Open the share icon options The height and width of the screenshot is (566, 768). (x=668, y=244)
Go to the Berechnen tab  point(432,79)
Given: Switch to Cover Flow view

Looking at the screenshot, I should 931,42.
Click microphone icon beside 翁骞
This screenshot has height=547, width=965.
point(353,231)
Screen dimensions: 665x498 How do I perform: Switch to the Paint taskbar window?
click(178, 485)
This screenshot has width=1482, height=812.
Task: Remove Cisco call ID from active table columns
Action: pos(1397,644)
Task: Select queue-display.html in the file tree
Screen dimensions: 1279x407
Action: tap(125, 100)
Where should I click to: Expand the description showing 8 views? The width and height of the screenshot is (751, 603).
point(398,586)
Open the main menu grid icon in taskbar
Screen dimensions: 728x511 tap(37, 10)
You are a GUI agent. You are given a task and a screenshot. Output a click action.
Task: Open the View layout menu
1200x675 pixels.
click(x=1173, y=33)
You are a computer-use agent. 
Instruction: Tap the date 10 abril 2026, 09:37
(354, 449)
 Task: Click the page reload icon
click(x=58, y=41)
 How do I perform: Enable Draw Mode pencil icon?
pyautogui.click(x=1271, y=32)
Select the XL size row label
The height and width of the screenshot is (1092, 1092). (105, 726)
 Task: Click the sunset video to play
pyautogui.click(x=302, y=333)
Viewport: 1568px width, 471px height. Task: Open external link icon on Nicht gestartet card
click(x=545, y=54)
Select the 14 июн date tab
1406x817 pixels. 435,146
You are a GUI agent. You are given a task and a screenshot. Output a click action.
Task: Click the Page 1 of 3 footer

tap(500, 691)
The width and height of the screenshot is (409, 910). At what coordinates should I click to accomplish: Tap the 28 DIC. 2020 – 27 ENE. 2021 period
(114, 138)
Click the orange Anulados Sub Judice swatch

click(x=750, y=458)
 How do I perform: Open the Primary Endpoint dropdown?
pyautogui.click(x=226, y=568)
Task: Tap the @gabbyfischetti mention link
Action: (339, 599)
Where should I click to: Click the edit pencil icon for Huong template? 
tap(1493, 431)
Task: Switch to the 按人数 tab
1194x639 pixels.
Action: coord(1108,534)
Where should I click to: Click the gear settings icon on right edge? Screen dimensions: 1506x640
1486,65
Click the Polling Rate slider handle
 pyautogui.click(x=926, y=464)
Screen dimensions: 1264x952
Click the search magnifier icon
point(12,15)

--

Can you repeat all of the lines above, substituting "sunrise" for "sunset" and leaving everything else unchanged?

#### [RESULT OF THIS TASK]
Open the share icon options The height and width of the screenshot is (566, 768). (x=668, y=244)
Go to the Berechnen tab  point(432,79)
Given: Switch to Cover Flow view

Looking at the screenshot, I should 931,42.
Click microphone icon beside 翁骞
This screenshot has height=547, width=965.
point(353,231)
Screen dimensions: 665x498 How do I perform: Switch to the Paint taskbar window?
click(178, 485)
This screenshot has width=1482, height=812.
Task: Remove Cisco call ID from active table columns
Action: pos(1397,644)
Task: Select queue-display.html in the file tree
Screen dimensions: 1279x407
Action: tap(125, 100)
Where should I click to: Expand the description showing 8 views? The width and height of the screenshot is (751, 603).
point(398,586)
Open the main menu grid icon in taskbar
Screen dimensions: 728x511 tap(37, 10)
You are a GUI agent. You are given a task and a screenshot. Output a click action.
Task: Open the View layout menu
1200x675 pixels.
click(x=1173, y=33)
You are a computer-use agent. 
Instruction: Tap the date 10 abril 2026, 09:37
(354, 449)
 Task: Click the page reload icon
click(x=58, y=41)
 How do I perform: Enable Draw Mode pencil icon?
pyautogui.click(x=1271, y=32)
Select the XL size row label
The height and width of the screenshot is (1092, 1092). (105, 726)
 Task: Click the sunrise video to play
pyautogui.click(x=302, y=333)
Viewport: 1568px width, 471px height. Task: Open external link icon on Nicht gestartet card
click(x=545, y=54)
Select the 14 июн date tab
1406x817 pixels. 435,146
You are a GUI agent. You are given a task and a screenshot. Output a click action.
Task: Click the Page 1 of 3 footer

tap(500, 691)
The width and height of the screenshot is (409, 910). At what coordinates should I click to accomplish: Tap the 28 DIC. 2020 – 27 ENE. 2021 period
(114, 138)
Click the orange Anulados Sub Judice swatch

click(x=750, y=458)
 How do I perform: Open the Primary Endpoint dropdown?
pyautogui.click(x=226, y=568)
Task: Tap the @gabbyfischetti mention link
Action: (339, 599)
Where should I click to: Click the edit pencil icon for Huong template? 
tap(1493, 431)
Task: Switch to the 按人数 tab
1194x639 pixels.
Action: coord(1108,534)
Where should I click to: Click the gear settings icon on right edge? Screen dimensions: 1506x640
1486,65
Click the Polling Rate slider handle
 pyautogui.click(x=926, y=464)
Screen dimensions: 1264x952
Click the search magnifier icon
point(12,15)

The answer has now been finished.